Essa lista é difícil, porque são muitos. A maior referência foi Paulo Autran. Não foi um aprendizado de como trabalhar ou de simplesmente observar um grande ator em cena. Foi de observar um grande homem, um grande ser humano, um grande ator. É sempre a referência maior, mais forte para mim, até hoje.


Como você faz para manter a saúde física e espiritual em ordem diante dessa pressão do dia a dia, das viagens?

Eu me empenho muito em cuidar da minha saúde, porque saúde e as relações afetuosas são as coisas mais importantes da vida. Essas são as minhas prioridades. E para cuidar da saúde, eu, particularmente, procuro me alimentar bem, sem radicalismos, mas de forma saudável, porque eu gosto, eu me sinto bem. Não é só por uma questão de fazer isso para aguentar a rotina, é porque eu também tenho prazer em me alimentar bem. Gosto também de praticar esportes. Eu pratico ioga, meditação, surfe. Eu gosto muito de surfar. Jogo futebol, vôlei. E faço exercícios físicos de academia, sempre que posso. Para cuidar da mente, eu ainda não descobri uma forma melhor do que a meditação. 

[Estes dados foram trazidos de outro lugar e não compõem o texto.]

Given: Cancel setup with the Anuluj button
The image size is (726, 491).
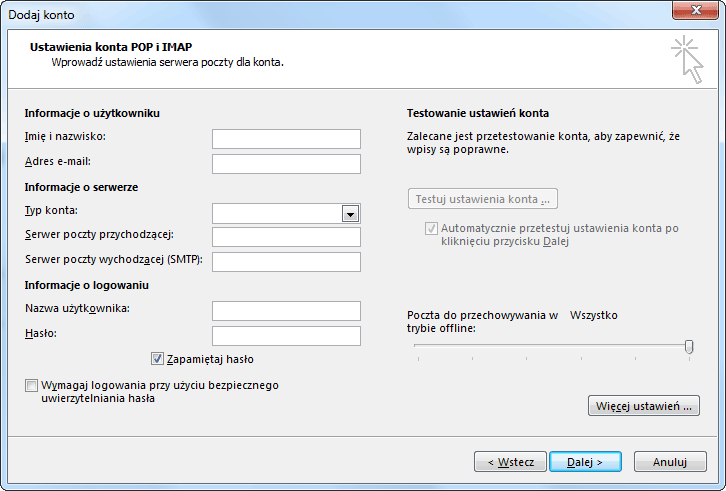Looking at the screenshot, I should click(670, 462).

Como você define o seu estilo pessoal? O seu jeito de vestir?

Uma mistura de estar à vontade com coisas que você realmente acha interessantes. Às vezes, a mistura é básica e muito simples; em outras, mais sofisticada.  Não é só uma preocupação em como as pessoas vão me perceber, ou como eu vou estar me apresentando socialmente. Essa é apenas uma das questões envolvidas nas escolhas do vestir. O mais importante, realmente, é estar me sentindo bem.

Qual é a função da escrita na sua vida? Você ainda escreve no papel?

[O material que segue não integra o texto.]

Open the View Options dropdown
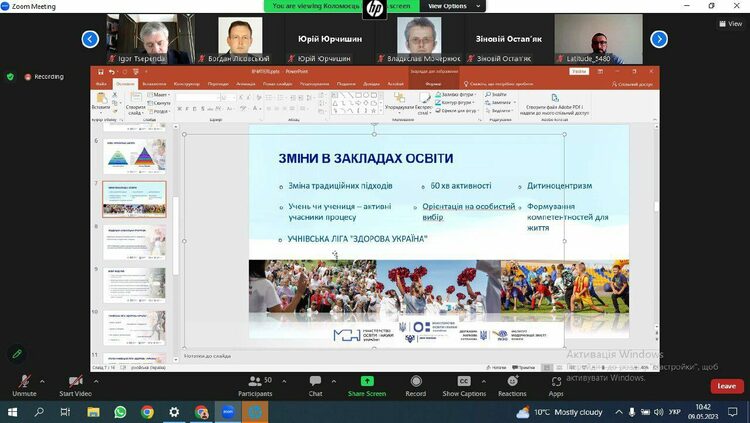This screenshot has width=750, height=423. click(x=451, y=6)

Eu gosto muito de escrever no papel. Consigo visualizar melhor. Especialmente quando eu quero colocar as ideias que estão na minha cabeça. Também gosto de desenhar. Às vezes eu escrevo uma frase e faço um desenho do lado. Quando eu trabalho, eu uso muito os meus caderninhos. E gosto de voltar a eles de vez em quando. Às vezes, eu anoto uma frase, um sentimento. Não é nenhum método. É mais uma espécie de diário de bordo mesmo, sem ser aquele diário clássico de descrever o seu dia.  A relação que eu tenho com a escrita é muito próxima, é quase afetiva.